Bovendien lijken de media en de politieke partijen vaak alleen geïnteresseerd in het bestaan ​​van ambtenaren als er zich een crisissituatie voordoet, met de altijd aanwezige verleiding om een ​​zondebok te zoeken.

De ministeriële communicatie gaat in dezelfde richting : informatie met betrekking tot moeilijkheden wordt overgelaten aan de administraties, communicatie met een innovatief karakter is voorbehouden aan de minister, ook als het enkel operationele aspecten betreft. Deze modus operandi versterkt uiteraard de onrechtvaardige clichés die lange tijd werden verspreid met betrekking tot degenen die we graag karikaturiseren zoals in de serie “De collega’s”, terwijl ze veel vaker echte “civil servants” zijn.

Parasiterende ministeriële kabinetten

De tijd dat ministers enkel het recht hadden om zich te omringen met pakweg vijf medewerkers is lang voorbij.
Voor de uitbreiding van ministeriële kabinetten haalt men het vaak aangevoerde argument aan van een teveel aan bureaucratische rompslomp. Maar deze oplossing voor het teveel aan bureaucratie heeft tot gevolg dat er een perfecte vicieuze cirkel ontstaat waardoor dit fenomeen nog wordt versterkt.

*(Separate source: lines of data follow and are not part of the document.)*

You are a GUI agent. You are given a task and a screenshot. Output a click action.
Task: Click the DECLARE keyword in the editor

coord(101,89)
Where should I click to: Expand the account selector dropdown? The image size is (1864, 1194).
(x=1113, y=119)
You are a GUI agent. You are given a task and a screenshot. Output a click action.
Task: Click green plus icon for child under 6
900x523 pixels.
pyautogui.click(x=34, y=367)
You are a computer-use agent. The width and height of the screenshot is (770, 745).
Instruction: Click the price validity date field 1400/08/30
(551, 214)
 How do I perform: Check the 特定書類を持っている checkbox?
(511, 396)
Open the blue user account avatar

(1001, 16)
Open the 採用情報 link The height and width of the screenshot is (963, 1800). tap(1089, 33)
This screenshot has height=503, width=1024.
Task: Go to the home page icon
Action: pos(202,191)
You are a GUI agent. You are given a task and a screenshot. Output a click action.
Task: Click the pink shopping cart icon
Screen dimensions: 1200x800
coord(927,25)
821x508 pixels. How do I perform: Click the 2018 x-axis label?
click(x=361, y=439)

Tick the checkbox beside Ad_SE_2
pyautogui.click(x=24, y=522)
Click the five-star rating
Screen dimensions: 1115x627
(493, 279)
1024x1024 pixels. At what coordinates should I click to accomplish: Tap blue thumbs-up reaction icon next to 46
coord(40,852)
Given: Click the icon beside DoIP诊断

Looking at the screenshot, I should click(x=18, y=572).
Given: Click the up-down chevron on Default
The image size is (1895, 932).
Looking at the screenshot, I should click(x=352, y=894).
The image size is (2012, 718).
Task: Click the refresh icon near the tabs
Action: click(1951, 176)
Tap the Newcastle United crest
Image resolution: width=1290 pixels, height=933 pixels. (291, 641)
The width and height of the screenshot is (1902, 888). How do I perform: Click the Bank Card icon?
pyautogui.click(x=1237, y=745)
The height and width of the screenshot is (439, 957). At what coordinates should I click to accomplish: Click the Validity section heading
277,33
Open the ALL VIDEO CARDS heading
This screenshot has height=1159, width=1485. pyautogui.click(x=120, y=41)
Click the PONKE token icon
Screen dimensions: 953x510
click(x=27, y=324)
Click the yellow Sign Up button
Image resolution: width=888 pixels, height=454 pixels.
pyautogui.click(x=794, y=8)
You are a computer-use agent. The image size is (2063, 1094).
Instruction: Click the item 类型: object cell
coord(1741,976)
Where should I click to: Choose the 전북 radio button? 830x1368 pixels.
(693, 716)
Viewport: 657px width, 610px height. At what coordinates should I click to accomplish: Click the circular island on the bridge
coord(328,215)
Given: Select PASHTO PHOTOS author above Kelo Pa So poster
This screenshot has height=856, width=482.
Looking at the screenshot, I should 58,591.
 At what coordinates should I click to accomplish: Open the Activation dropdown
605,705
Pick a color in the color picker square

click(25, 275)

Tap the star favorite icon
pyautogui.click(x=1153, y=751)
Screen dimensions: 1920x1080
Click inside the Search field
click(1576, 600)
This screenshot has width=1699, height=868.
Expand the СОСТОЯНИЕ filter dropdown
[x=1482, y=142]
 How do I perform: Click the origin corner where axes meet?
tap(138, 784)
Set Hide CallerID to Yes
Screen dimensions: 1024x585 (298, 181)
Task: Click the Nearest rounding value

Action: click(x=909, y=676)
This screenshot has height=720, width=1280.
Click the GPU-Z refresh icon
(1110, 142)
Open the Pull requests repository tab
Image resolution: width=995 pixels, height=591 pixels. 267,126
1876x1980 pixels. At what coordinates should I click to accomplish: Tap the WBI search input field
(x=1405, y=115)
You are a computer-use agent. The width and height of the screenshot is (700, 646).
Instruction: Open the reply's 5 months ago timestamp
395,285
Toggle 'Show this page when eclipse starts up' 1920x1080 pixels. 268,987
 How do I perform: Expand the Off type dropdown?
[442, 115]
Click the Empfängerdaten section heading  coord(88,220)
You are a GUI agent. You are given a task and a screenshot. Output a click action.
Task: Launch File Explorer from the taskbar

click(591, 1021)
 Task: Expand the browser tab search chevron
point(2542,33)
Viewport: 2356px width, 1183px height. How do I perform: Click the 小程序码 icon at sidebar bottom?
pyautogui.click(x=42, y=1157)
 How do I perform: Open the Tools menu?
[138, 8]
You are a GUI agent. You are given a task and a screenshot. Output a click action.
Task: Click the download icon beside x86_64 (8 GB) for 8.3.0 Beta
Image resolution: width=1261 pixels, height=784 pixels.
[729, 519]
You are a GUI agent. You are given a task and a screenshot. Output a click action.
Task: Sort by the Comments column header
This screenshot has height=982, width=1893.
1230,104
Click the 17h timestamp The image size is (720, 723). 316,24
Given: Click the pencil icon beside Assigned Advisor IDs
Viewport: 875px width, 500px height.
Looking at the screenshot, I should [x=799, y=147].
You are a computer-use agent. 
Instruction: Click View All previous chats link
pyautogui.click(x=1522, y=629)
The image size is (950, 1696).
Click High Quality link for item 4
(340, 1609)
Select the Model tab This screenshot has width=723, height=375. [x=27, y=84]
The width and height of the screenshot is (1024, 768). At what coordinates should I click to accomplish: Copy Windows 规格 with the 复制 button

Onder het mom van een strijd tegen bureaucratische rompslomp, centraliseren Belgische politieke partijen, inclusief degenen die graag spreken over “beter bestuur” een deel van het werk van de administratie op politiek niveau, in plaats van te investeren in het verhogen van de vaardigheden en de prestaties van de administratie.

Deze aanpak lost de bestaande problemen niet op maar versterkt ze : het versterkt de demotivatie van de ambtenaren en voegt problemen toe die verband houden met de onervarenheid van sommige personeelsleden van de kabinetten en hun vaak onprofessionele organisatie.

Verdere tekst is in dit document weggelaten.